* Questions to answer *
[a] Could you copy the Global Attractor Conjecture passage word for word, from "Manoj Gopalkrishnan wrote" to "could start there."?
[b] What comes next in the Global Attractor Conjecture passage? Continue it from its final sentence.
BEGIN Study text
Abstract. In a groundbreaking 1972 paper Fritz Horn and Roy Jackson showed that a complex balanced mass-action system must have a unique locally stable equilibrium within any compatibility class. In 1974 Horn conjectured that this equilibrium is a global attractor, i.e., all solutions in the same compatibility class must converge to this equilibrium. Later, this claim was called the Global Attractor Conjecture, and it was shown that it has remarkable implications for the dynamics of large classes of polynomial and power-law dynamical systems, even if they are not derived from mass-action kinetics. Several special cases of this conjecture have been proved during the last decade. We describe a proof of the conjecture in full generality. In particular, it will follow that all detailed balanced mass action systems and all deficiency zero mass-action systems have the global attractor property. We will also discuss some implications for biochemical mechanisms that implement noise filtering and cellular homeostasis.

Manoj Gopalkrishnan wrote a great post explaining the concept of complex balanced reaction network here on Azimuth, so if you want to understand the conjecture you could start there.
END Study text
BEGIN Data excerpt
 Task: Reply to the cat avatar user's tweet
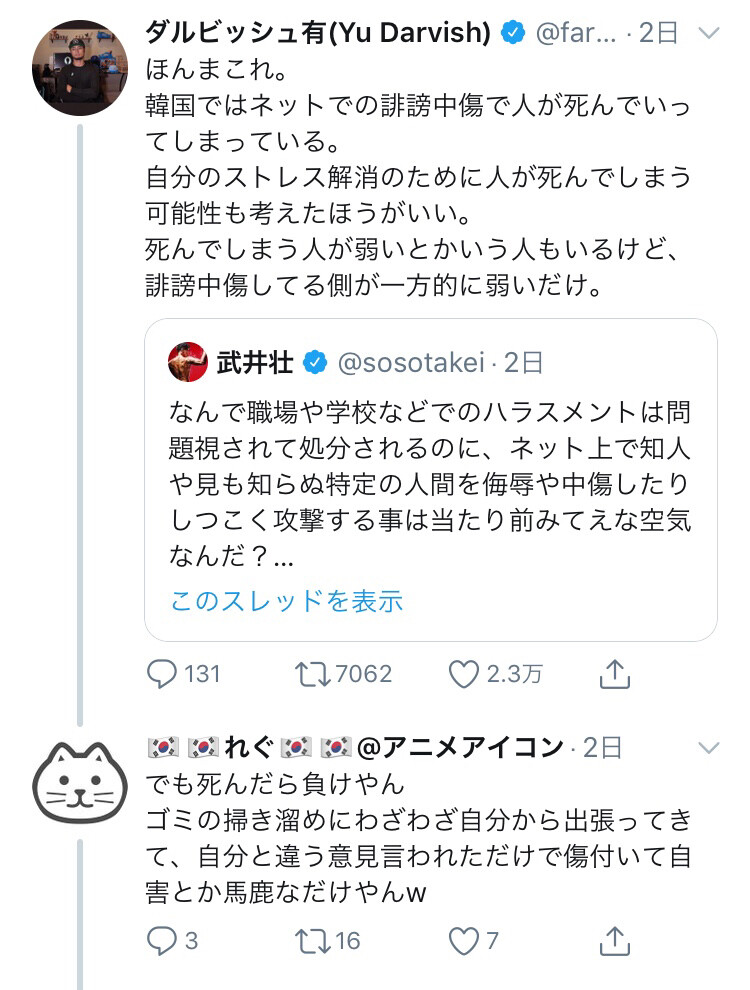pyautogui.click(x=162, y=940)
END Data excerpt
* Responses to the exercise *
[a]
Manoj Gopalkrishnan wrote a great post explaining the concept of complex balanced reaction network here on Azimuth, so if you want to understand the conjecture you could start there.

[b]
Even better, Manoj is talking here about a way to do statistical inference with chemistry! His talk is called ‘Statistical inference with a chemical soup’:

Abstract. The goal is to design an “intelligent chemical soup” that can do statistical inference. This may have niche technological applications in medicine and biological research, as well as provide fundamental insight into the workings of biochemical reaction pathways. As a first step towards our goal, we describe a scheme that exploits the remarkable mathematical similarity between log-linear models in statistics and chemical reaction networks. We present a simple scheme that encodes the information in a log-linear model as a chemical reaction network. Observed data is encoded as initial concentrations, and the equilibria of the corresponding mass-action system yield the maximum likelihood estimators. The simplicity of our scheme suggests that molecular environments, especially within cells, may be particularly well suited to performing statistical computations.

It’s based on this paper:

• Manoj Gopalkrishnan, A scheme for molecular computation of maximum likelihood estimators for log-linear models.

I’m not sure, but this idea may exploit existing analogies between the approach to equilibrium in chemistry, the approach to equilibrium in evolutionary game theory, and statistical inference. You may have read Marc Harper’s post about that stuff!

David Doty is giving a broader review of ‘Computation by (not about) chemistry’:

Abstract. The model of chemical reaction networks (CRNs) is extensively used throughout the natural sciences as a descriptive language for existing chemicals. If we instead think of CRNs as a programming language for describing artificially engineered chemicals, what sorts of computations are possible for these chemicals to achieve? The answer depends crucially on several formal choices:

1) Do we treat matter as infinitely divisible (real-valued concentrations) or atomic (integer-valued counts)?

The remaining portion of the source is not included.